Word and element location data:
- - -

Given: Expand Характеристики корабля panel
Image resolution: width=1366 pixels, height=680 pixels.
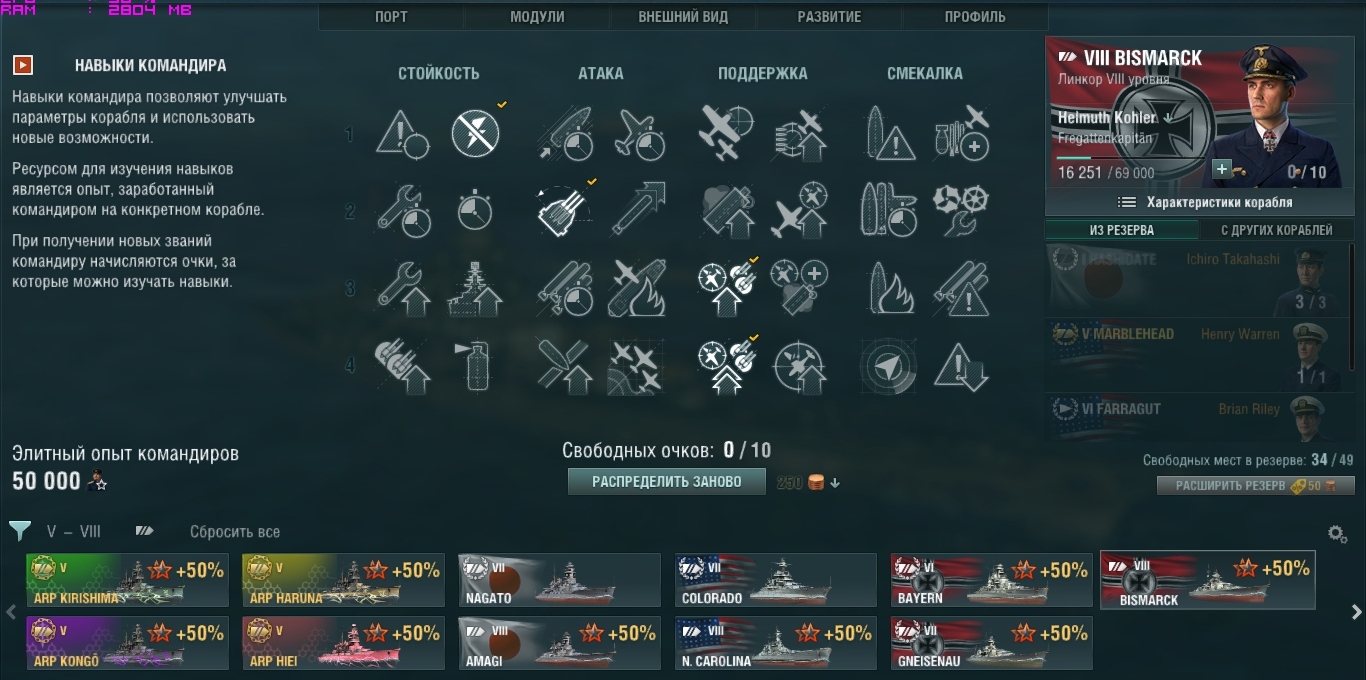Looking at the screenshot, I should click(x=1199, y=202).
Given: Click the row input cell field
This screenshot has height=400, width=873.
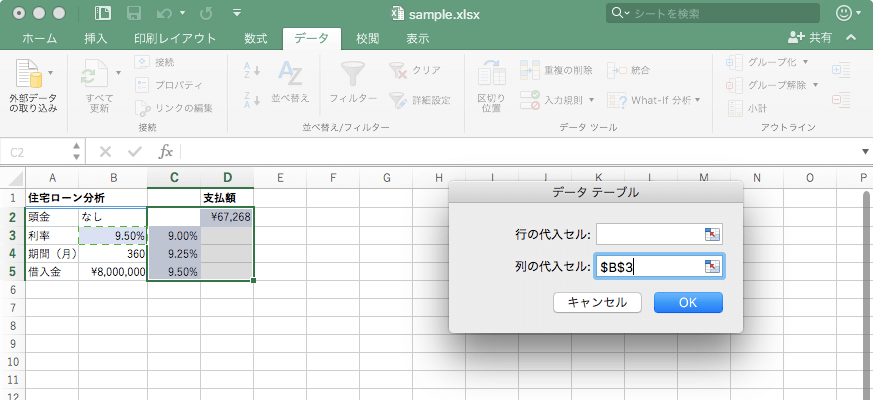Looking at the screenshot, I should (x=650, y=235).
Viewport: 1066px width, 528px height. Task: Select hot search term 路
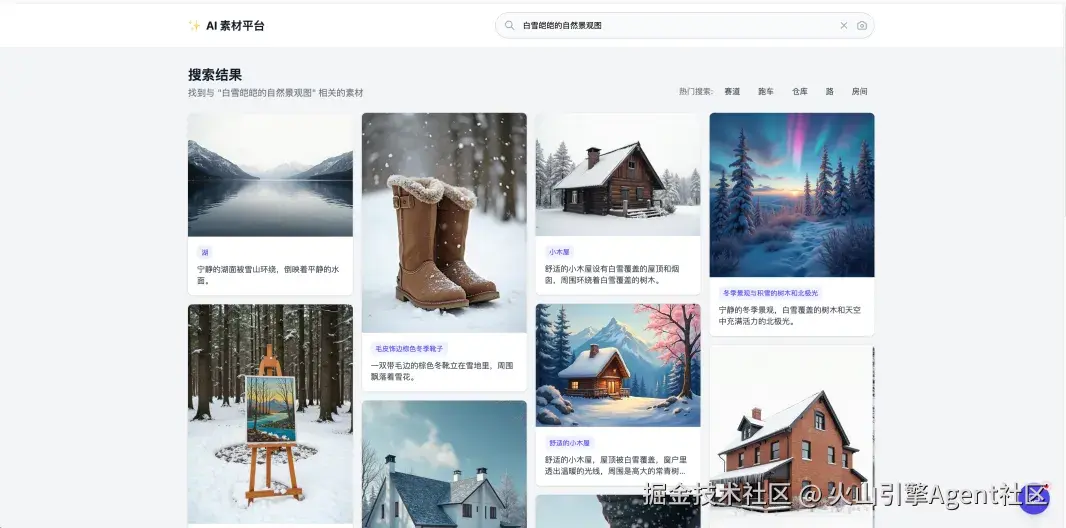(829, 92)
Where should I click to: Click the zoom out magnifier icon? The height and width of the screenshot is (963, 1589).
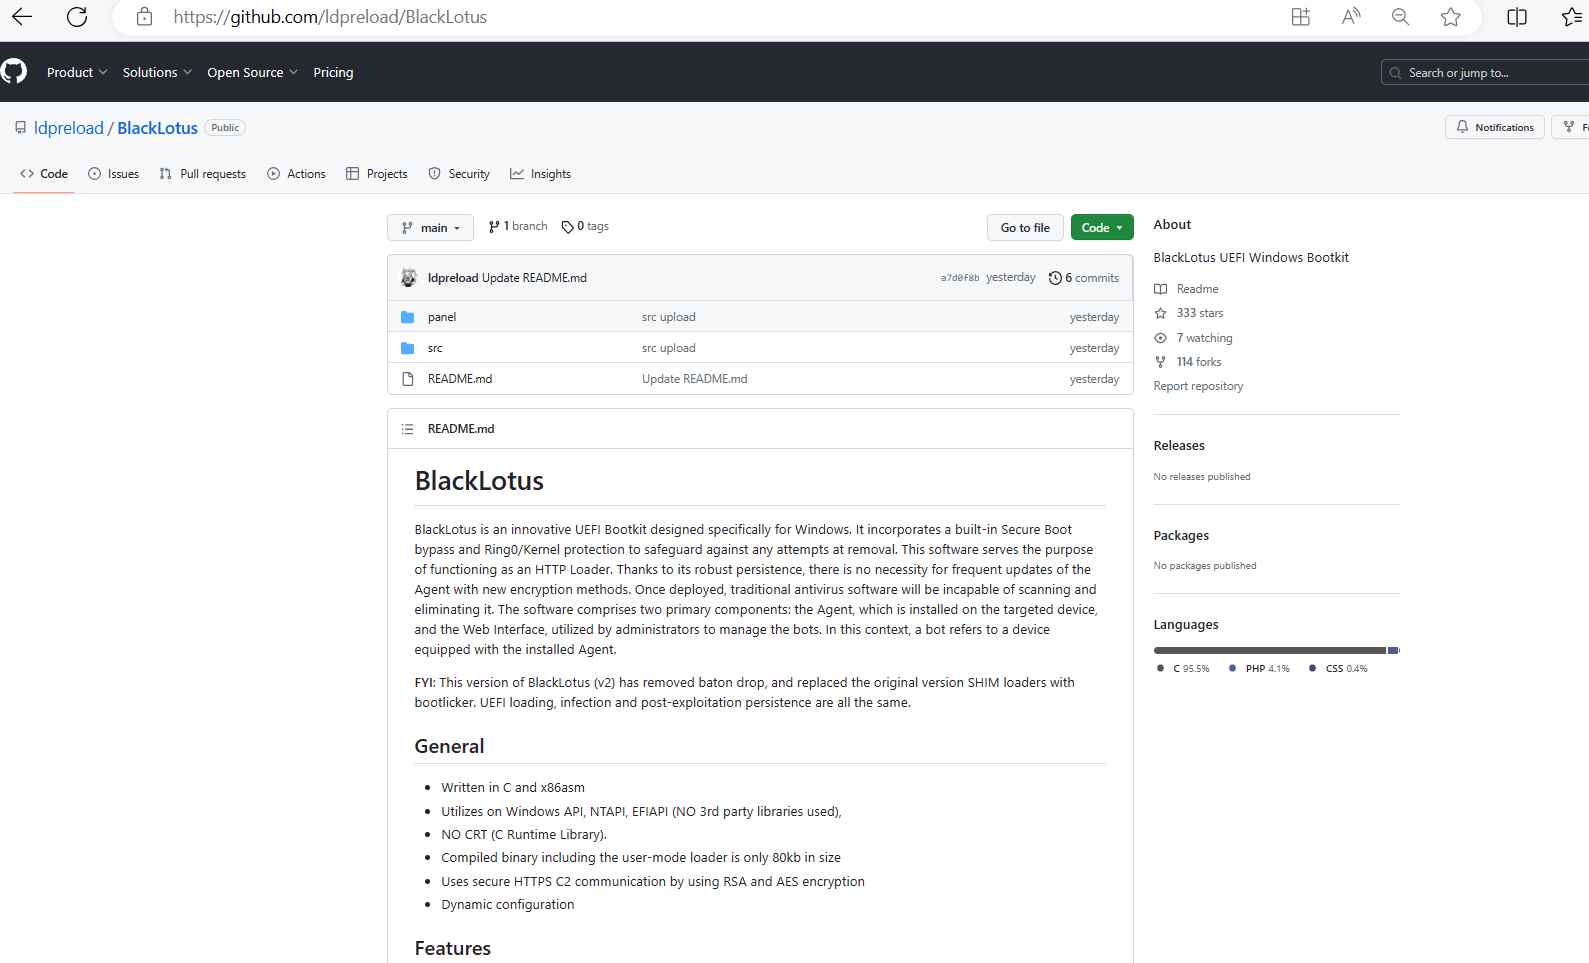coord(1400,17)
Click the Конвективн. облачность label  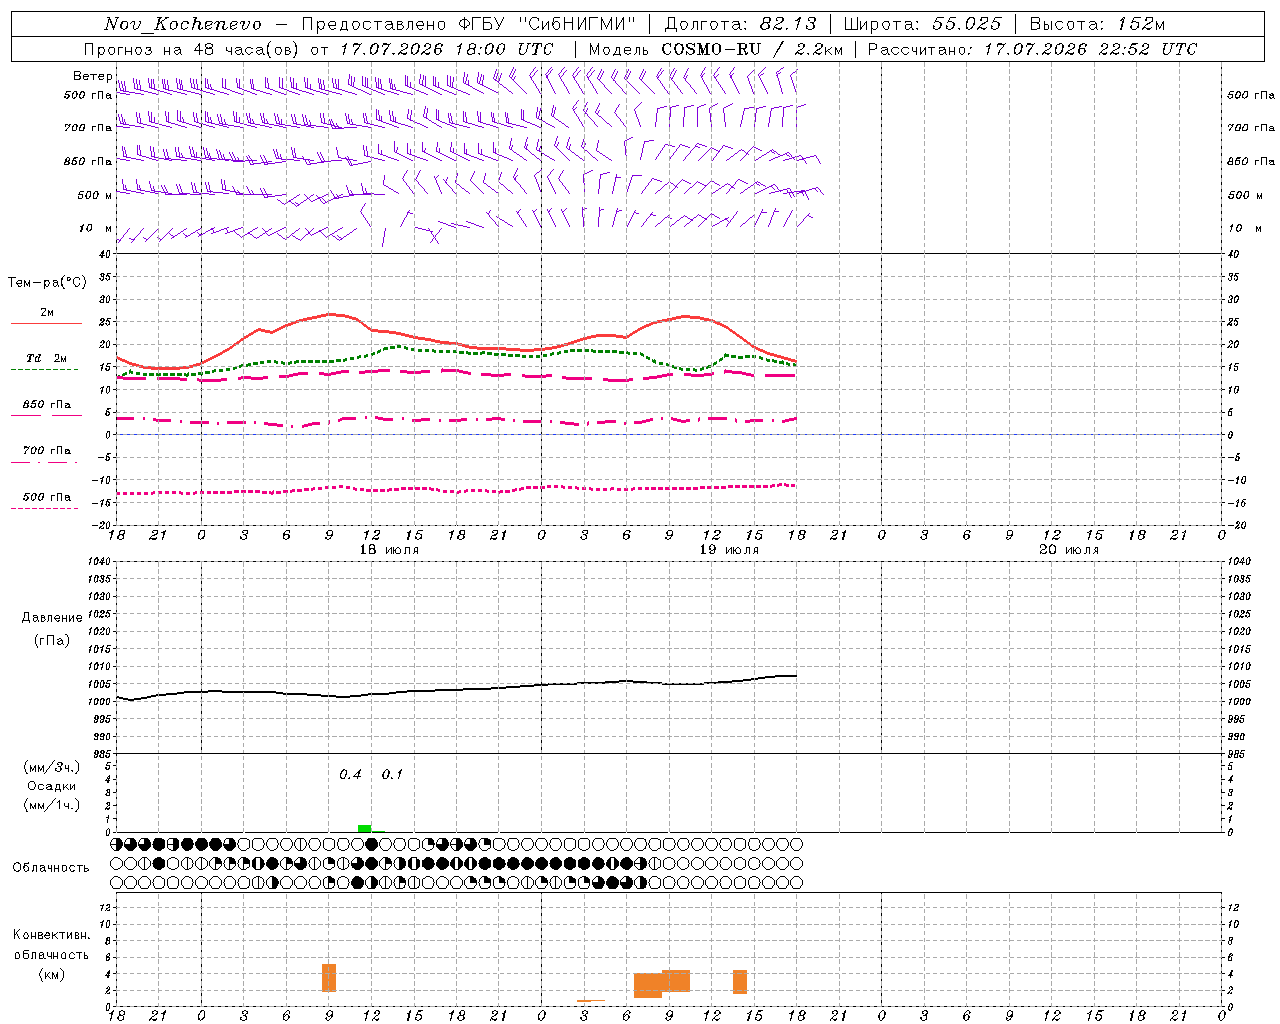point(51,954)
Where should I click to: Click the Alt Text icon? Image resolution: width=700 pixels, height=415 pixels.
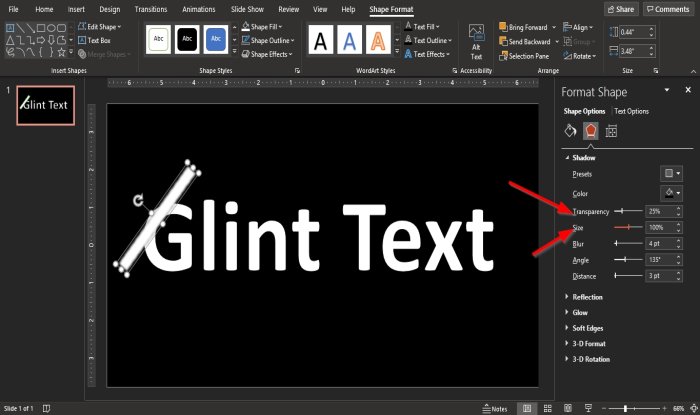[x=476, y=42]
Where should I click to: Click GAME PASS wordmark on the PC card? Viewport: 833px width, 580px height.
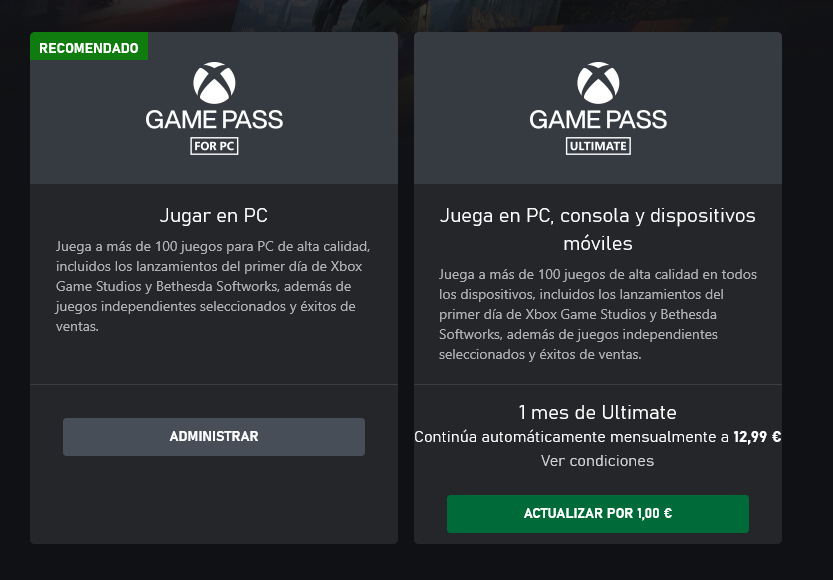click(x=214, y=120)
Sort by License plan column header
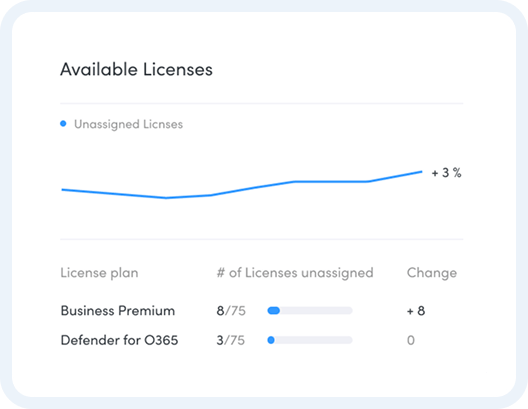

- - -

• _Task prompt_: Transcribe the entries word for word, starting at the line that contains "Where should I click to: Click the Alt" and running through the end of the entries. Leave the pictures out of your answer.

• _Exercise result_:
Where should I click to: Click the Alt Text icon? Image resolution: width=700 pixels, height=415 pixels.
[x=476, y=42]
Where should I click to: Click GAME PASS wordmark on the PC card? Viewport: 833px width, 580px height.
click(x=214, y=120)
Sort by License plan column header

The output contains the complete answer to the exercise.